__Aim of the exercise__. Copy word for word the records from the line with "Describe the element at coordinates (557, 496)" through the end of the records. Leave the pictures out of your answer.

[Saved data entries]
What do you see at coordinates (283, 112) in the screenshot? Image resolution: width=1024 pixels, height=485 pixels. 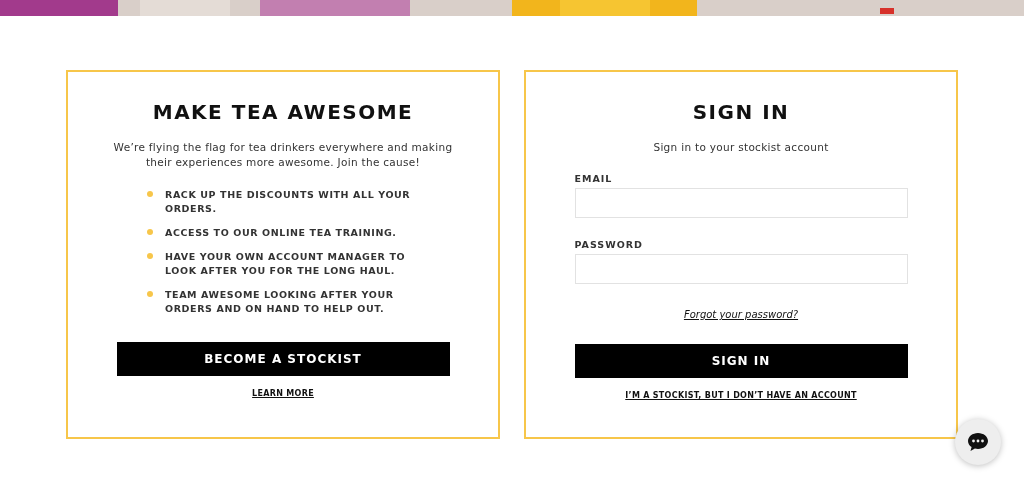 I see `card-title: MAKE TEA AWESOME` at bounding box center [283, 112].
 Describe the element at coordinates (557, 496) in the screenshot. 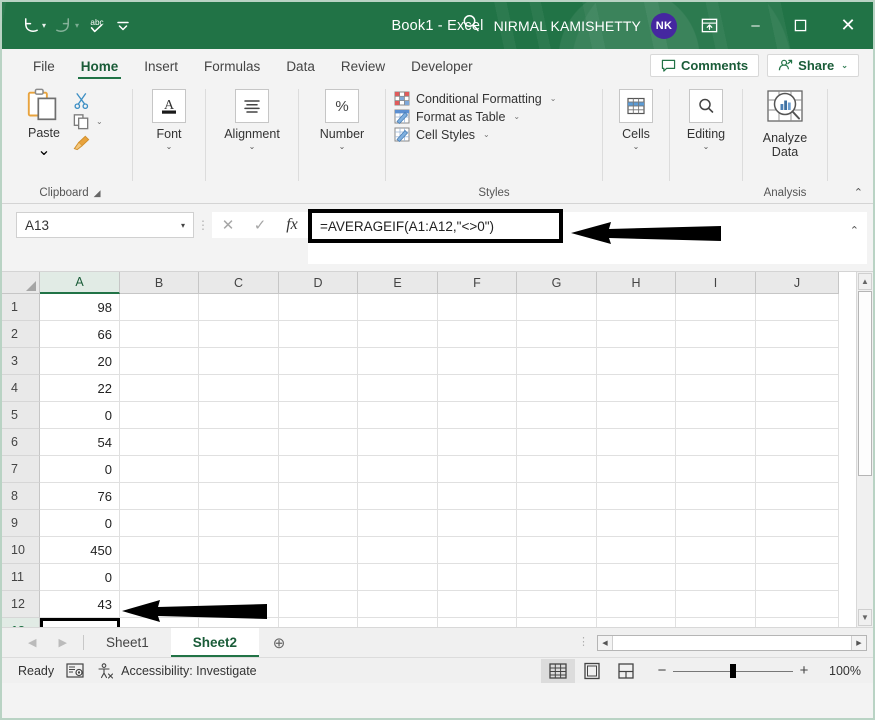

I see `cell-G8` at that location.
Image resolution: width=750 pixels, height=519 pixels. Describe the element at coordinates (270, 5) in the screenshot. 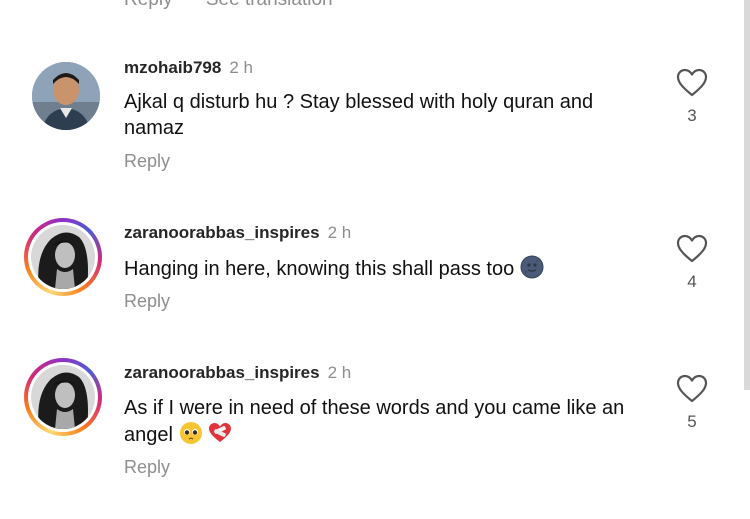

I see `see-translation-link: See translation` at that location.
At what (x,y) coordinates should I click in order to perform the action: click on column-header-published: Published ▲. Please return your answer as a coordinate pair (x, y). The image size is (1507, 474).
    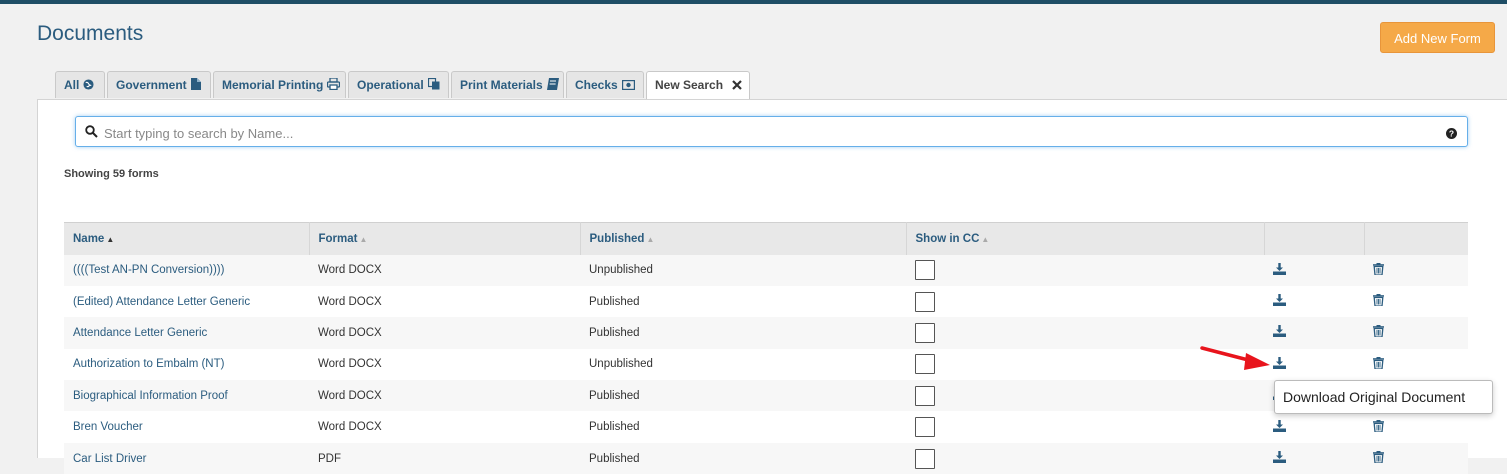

__Result__.
 Describe the element at coordinates (557, 496) in the screenshot. 

I see `cell-G8` at that location.
Image resolution: width=750 pixels, height=519 pixels. Describe the element at coordinates (270, 5) in the screenshot. 

I see `see-translation-link: See translation` at that location.
At what (x,y) coordinates should I click in order to perform the action: click on column-header-published: Published ▲. Please return your answer as a coordinate pair (x, y). The image size is (1507, 474).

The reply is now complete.